Several Manly players recently refused to play in an upcoming NRL match to protest the club’s rainbow jersey promoting the LGBTQIA+ community, and the incident highlights the dangers of sporting organisations trying to appease every member of the community simultaneously.

Seven players are considering boycotting the game against the Sydney Roosters because they object to the promotion of LGBTQIA+ rights on religious grounds. All seven players are devoutly religious and mostly of Pasifika heritage. Players are also angry that they were not consulted about the ‘rainbow’ jersey and that they learned about it through social media.

Manly is the first NRL club to wear a rainbow jersey, and the incident highlights an issue confronting rugby league and rugby union into the future. The jersey was introduced in order to promote inclusion and diversity, and was created to include ‘everyone’ at the northern beaches club.

But does it include everyone?

Obviously not. It does not ‘include’ devout Christians and players of Pasifika heritage, the latter so strongly opposed to the jersey that they are willing to sit out an important game, and presumably sacrifice match payments.
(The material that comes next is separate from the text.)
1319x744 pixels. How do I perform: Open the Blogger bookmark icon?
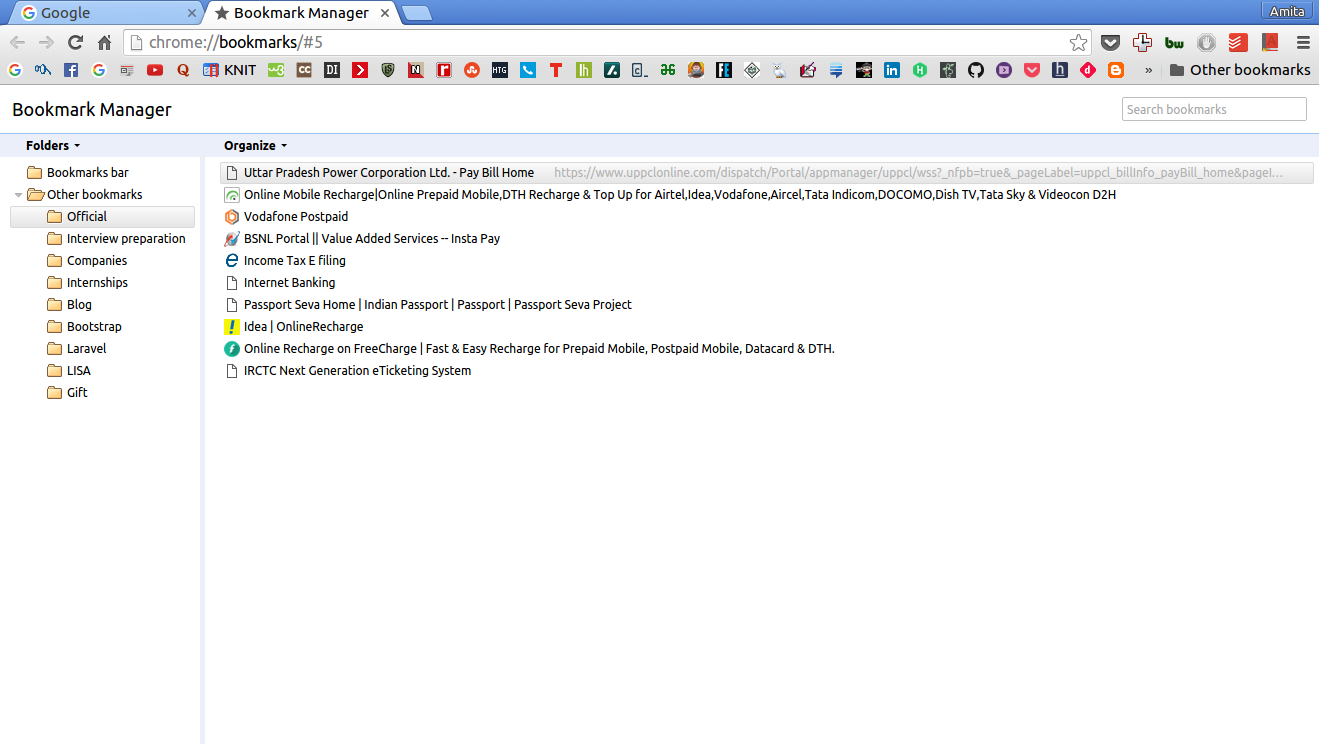click(1116, 70)
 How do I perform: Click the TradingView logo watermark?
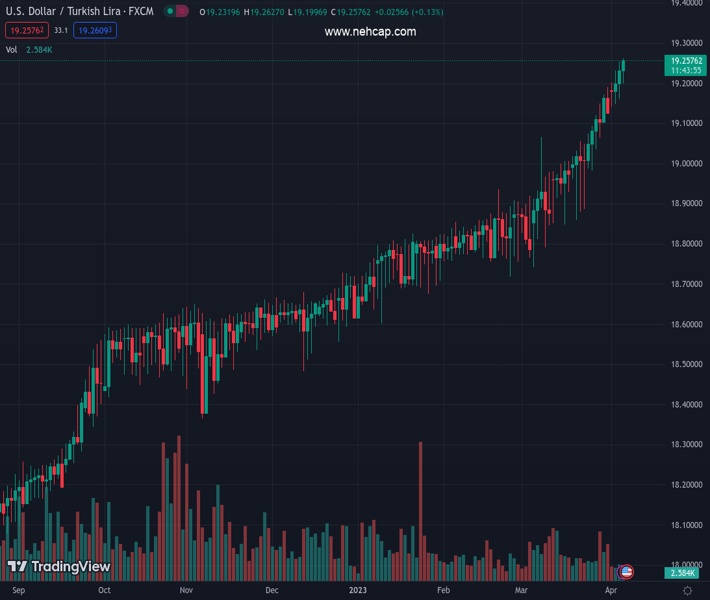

Manly is very, very unlikely to win the game against the Roosters without Josh Aloiai, Jason Saab, Christian Tuipulotu, Josh Schuster, Haumole Olakau’atu, Tolutau Koula and Toafofoa Sipley. (That is, unless the Roosters players of Pasifika heritage also sit out the game in solidarity). It is being called a ‘must win’ game for the Sea Eagles as they try to finish inside the top 8, having already lost superstar Tom Trbojevic through injury.

Furthermore, the jersey is surely an example of bad timing. It will be worn during ‘Women in League’ round, and this debate will take most of the attention away from women and their great contribution to the game.

The conundrum

Does Manly appease a small section of their supporter base, or potential new supporters, or does the club appease an existing group of people on whom they are dependant? Put simply, you can’t win NRL (or Super Rugby) games without Pasifika players.

“Never just about pride”

Manly owner Scott Penn argues the jersey is not just about promoting the rights of the LGBTQIA+ community, but in the modern context, ‘inclusion and diversity’ is used to welcome members of the LBGTQIA+ community. This is a large community, but it does not encompass everyone. It does not encompass the devoutly religious, and it does not include most rugby league and rugby union players of Pasifika heritage.

What is it really about?

Manly may be genuinely attempting to welcome members of the LGBTQIA+ community into a sport traditionally closed to non-heteronormative people – or the club could simply be chasing the lucrative Pink Dollar.

The issue will plague rugby league and union from now and into the future. Inclusion and diversity is becoming more prominent in social discourse every year, and every major organisation and corporation must declare a public policy on this subject. Sporting codes must also address the issue. At the same time, rugby league and rugby union must welcome and respect the Pasifika community.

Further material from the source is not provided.